Tricia Hepner, Rebecca Klenk

Abstract

As a contested illness, breast cancer has mainstream and alternate narratives that vie to shape related scientific research and legislative policy. The mainstream breast cancer movement (MBCM) shapes the dominant discourse of breast cancer risk, prevention, and cure through the utilization of the conventional biomedical model of knowledge. The environmental breast cancer movement (EBCM) contests the mainstream breast cancer narrative because EBCM activists argue that it supports an unequal power dynamic and does not adequately reflect breast cancer risk and prevention. Through the incorporation of citizen science and the precautionary principle into breast cancer research and policy, EBCM activists reframe the mainstream breast cancer narrative.
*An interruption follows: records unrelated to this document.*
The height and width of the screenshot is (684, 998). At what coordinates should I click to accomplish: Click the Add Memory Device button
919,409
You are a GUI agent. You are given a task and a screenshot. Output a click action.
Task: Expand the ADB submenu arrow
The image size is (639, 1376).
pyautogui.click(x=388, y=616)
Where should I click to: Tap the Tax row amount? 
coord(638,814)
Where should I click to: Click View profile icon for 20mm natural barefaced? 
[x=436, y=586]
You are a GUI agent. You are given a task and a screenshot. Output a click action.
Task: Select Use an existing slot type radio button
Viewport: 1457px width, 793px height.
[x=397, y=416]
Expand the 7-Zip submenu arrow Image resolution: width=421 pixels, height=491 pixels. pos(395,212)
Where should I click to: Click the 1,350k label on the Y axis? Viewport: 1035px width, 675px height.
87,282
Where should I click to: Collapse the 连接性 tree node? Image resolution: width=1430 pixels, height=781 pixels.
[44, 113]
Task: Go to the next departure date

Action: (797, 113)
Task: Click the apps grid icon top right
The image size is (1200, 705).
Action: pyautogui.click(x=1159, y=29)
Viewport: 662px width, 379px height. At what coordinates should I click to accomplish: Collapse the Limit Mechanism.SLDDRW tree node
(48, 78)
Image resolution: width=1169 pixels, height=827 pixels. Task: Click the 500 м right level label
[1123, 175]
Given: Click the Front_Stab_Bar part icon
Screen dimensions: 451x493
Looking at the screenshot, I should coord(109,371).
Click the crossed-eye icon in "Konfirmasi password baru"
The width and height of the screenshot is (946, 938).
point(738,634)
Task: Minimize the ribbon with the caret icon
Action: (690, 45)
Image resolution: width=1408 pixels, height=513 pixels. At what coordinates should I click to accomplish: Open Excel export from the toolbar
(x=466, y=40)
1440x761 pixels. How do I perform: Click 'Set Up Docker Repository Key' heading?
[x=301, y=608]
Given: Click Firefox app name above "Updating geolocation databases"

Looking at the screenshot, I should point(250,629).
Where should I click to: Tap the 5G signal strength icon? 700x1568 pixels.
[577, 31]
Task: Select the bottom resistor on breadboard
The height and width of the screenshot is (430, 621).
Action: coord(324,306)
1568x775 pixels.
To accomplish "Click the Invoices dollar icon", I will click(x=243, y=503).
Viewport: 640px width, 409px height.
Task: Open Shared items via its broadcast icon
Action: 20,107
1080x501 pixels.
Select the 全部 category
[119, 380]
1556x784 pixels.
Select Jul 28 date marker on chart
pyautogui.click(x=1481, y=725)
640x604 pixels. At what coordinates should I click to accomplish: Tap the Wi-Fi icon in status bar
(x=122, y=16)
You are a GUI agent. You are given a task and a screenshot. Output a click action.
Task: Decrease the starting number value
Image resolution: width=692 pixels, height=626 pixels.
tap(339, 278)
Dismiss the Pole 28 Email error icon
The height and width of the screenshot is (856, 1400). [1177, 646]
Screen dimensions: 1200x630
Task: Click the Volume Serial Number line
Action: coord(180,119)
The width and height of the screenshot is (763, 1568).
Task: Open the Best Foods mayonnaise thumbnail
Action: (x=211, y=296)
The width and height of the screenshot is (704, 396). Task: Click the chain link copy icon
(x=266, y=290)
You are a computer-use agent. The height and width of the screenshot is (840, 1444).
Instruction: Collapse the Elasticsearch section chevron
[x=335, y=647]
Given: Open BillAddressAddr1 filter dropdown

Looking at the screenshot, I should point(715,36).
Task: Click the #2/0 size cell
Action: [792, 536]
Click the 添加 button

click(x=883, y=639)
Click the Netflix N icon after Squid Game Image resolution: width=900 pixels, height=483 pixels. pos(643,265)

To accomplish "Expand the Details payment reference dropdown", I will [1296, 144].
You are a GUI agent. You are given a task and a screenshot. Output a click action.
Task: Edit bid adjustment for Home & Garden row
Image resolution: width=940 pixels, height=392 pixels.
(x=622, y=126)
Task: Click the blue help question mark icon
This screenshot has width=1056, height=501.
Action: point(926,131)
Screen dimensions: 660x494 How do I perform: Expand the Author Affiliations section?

This thesis illustrates how the EBCM uses citizen science and the precautionary principle to reframe the risk narrative and the power dynamic found in the MBCM. Citizen science offers EBCM activists a method to collaborate with the scientific community and reframe the power dynamic found in the traditional biomedical model through the inclusion of lay knowledge. The precautionary principle provides EBCM activists with a model to redefine the role of uncertainty as a call to action for further scientific research and legislative regulation of toxic chemicals linked to breast cancer. The research findings demonstrate how alternate narratives like the EBCM reconstruct the power dynamic found in dominant illness narratives through the incorporation of public knowledge and the involvement of lay activists in scientific research and legislative policy. Phone interviews, archival materials, and scholarly literature were used in the research process.